Cuenta también la tradición, pero la nuestra no es precisamente ejemplar. Entramos en la Transición. No tuvimos un Día de la Liberación. Quizá por eso carecemos de referentes que nos ayuden a entender el recorrido entre las multitudinarias colas de serviles en el homenaje póstumo al Caudillo (1975) y el gobierno de Felipe González (1982). Medios de comunicación y periodistas no salen en la foto. Un riesgo lo de citar nombres de efímeros piratas empresariales y de columnistas salomónicos que marcaron la pauta de la opinión pública. Hoy se consideraría una mezcla estrafalaria de terrorismo y arqueología. Juan Tomás de Salas, Antonio Asensio, Sebastián Auger, Jesús Polanco y demás cetáceos, hoy varados en el olvido salvo para aquellos que aún conservamos la memoria. Memoria a secas; ni democrática ni resentida ni piadosa.

Hubo de todo; mucha indignidad y flamantes actitudes honrosas, pero el poso no permitía nadar a cielo abierto. Joaquín Bardavío podía escribir los discursos de Arias Navarro; Fernando Ónega y Raúl del Pozo los de Adolfo Suárez; Javier Pradera y el empoderado jurista Clemente Auger orientaban los de Felipe González. Ricardo de la Cierva, el falaz profesional, ejercía de gran analista en El País, que había nacido durante la presidencia de Carlos Arias Navarro. Pilar Urbano -“Suburbano” para la parroquia- derrochaba primicias en el ABC verdadero de Ansón. Fernández Armesto “Augusto Assía”, gallego profesional, sentaba doctrina, salida de su pródiga vaquería, en las páginas de La Vanguardia. Carlos Luis Álvarez – un Cándido nada volteriano- y el furtivo Pedro Rodríguez dominaban la Hoja del Lunes, monopolio de una Asociación de la Prensa preñada de aventuras delicuenciales. Todos, fallecidos y supervivientes, constituyen iconos de un tiempo febril y opaco.

Ya no eran plumillas al servicio del poder, sino apoyos sustanciales a un gobierno de cambio y de progreso

Llegó el tándem de “los sin mochila” González y Guerra, y surgió como por ensalmo una generación emboscada que se apeaba, eso creían, de los Grandes Expresos Europeos. Se cambió el paradigma, ese recurso tan maleable como el calzado deportivo, y apareció la necesidad de apoyar al primer gobierno progresista de nuestra contemporaneidad. Ya no eran plumillas al servicio del poder, sino apoyos sustanciales a un gobierno de cambio y de progreso. “Si hasta tenemos un vicepresidente que lee a Nabokov y escucha a Mahler”, oí exclamar entonces a un veterano en estas lides que aún sigue impertérrito en los flecos del presupuesto.

Aunque parezca raro a ojos de hoy, ahí se visibilizó una impostura: no apoyamos con fervor al Gobierno sino al progreso de España. Fue el momento intenso en el que ya no se trataba de lograr hegemonías en el mercado mediático sino más bien constituirse en lobbys para más altas ambiciones económicas. Pero el “currito plumilla” siguió creyendo, o quiso creer, que lo suyo era una aportación al progreso. Se ocultaba la información para no torpedear el curso inexorable de la historia. La benevolencia de la prensa adicta se convirtió en el discurso habitual. Fuera estaba el infierno del no ser.

======

Ejercicio 1:
¿Concuerdan con el texto sobre la prensa en la Transición las afirmaciones siguientes? Responde sí o no a cada una y cita literalmente las palabras del texto que lo deciden. (a) El País nació durante la presidencia de Carlos Arias Navarro. (b) Joaquín Bardavío escribía los discursos de Adolfo Suárez. (c) España tuvo un Día de la Liberación.

======

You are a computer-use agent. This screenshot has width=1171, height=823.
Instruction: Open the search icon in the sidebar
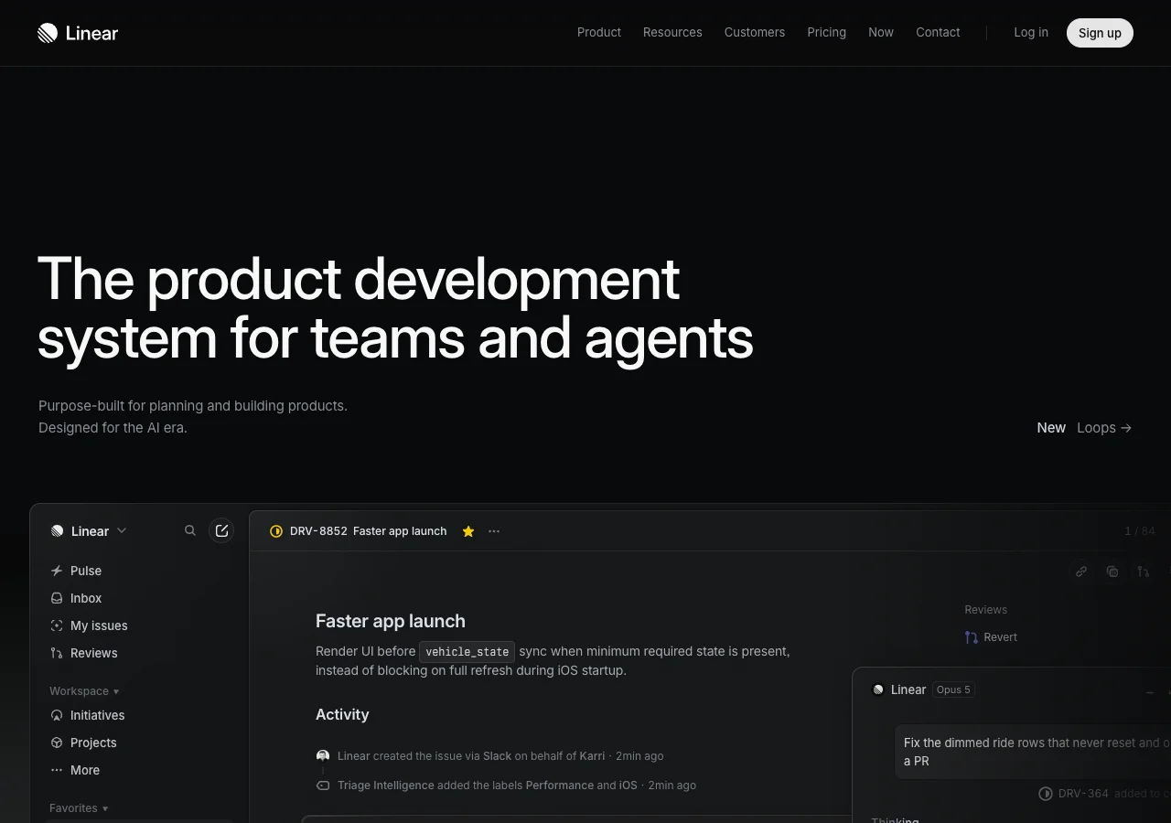coord(190,530)
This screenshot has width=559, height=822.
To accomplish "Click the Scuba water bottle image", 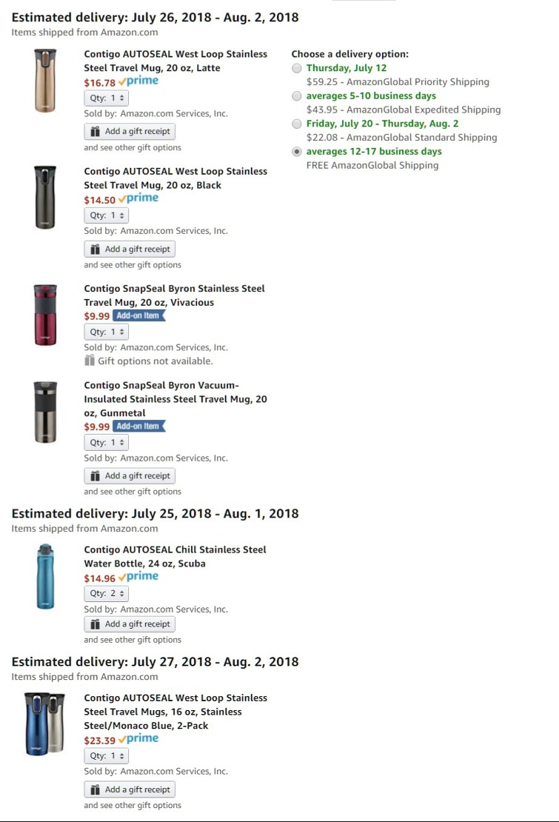I will click(44, 576).
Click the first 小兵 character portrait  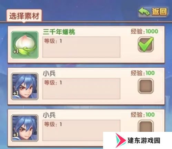click(25, 87)
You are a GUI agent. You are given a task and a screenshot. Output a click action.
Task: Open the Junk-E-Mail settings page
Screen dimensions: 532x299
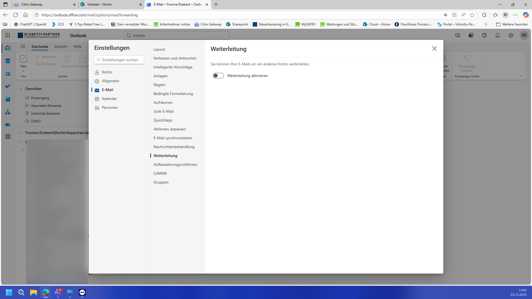163,111
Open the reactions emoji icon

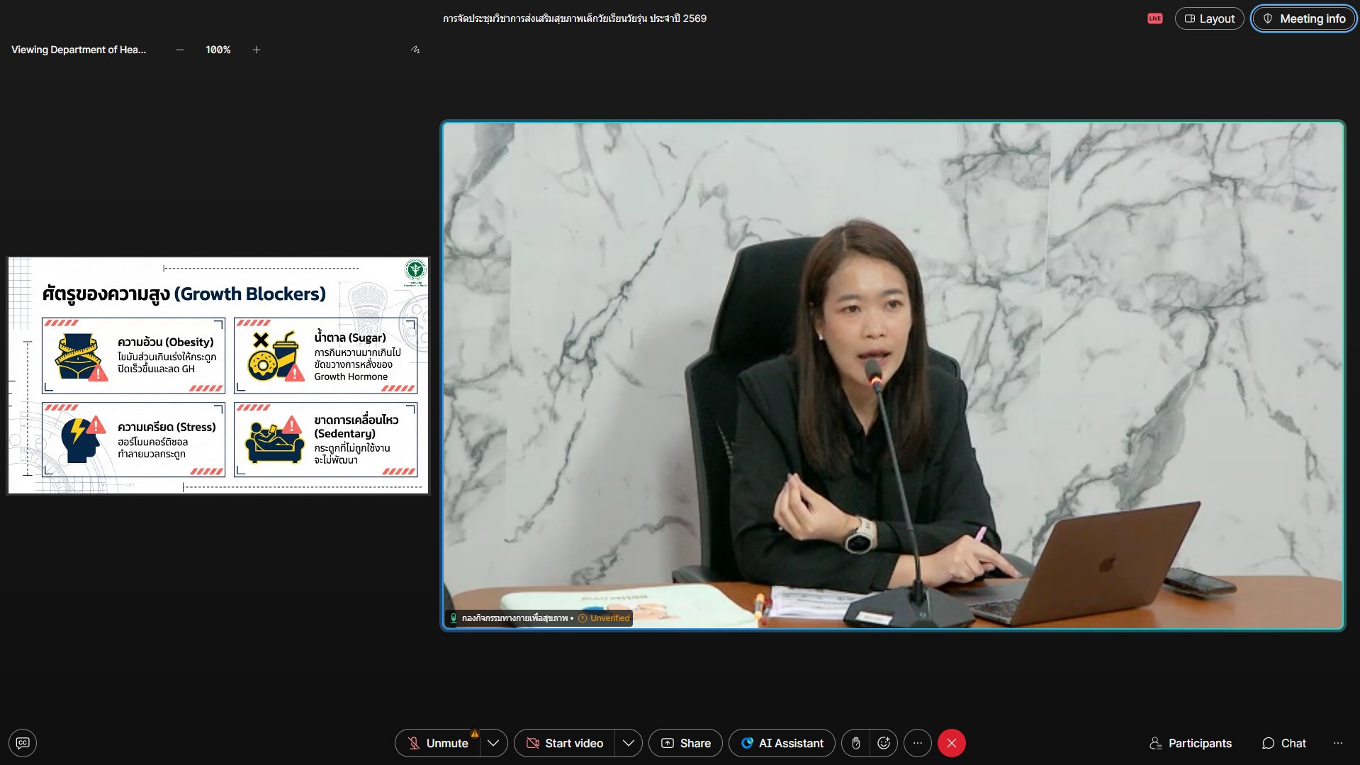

======

Ejercicio 2:
Devuelve cada línea de los registros en la que aparezca la cadena "agent".

Respuesta final 1:
(a) Sí: "El País, que había nacido durante la presidencia de Carlos Arias Navarro".
(b) No: "Joaquín Bardavío podía escribir los discursos de Arias Navarro; Fernando Ónega y Raúl del Pozo los de Adolfo Suárez".
(c) No: "No tuvimos un Día de la Liberación".

Respuesta final 2:
You are a computer-use agent. This screenshot has width=1171, height=823.
You are a GUI agent. You are given a task and a screenshot. Output a click action.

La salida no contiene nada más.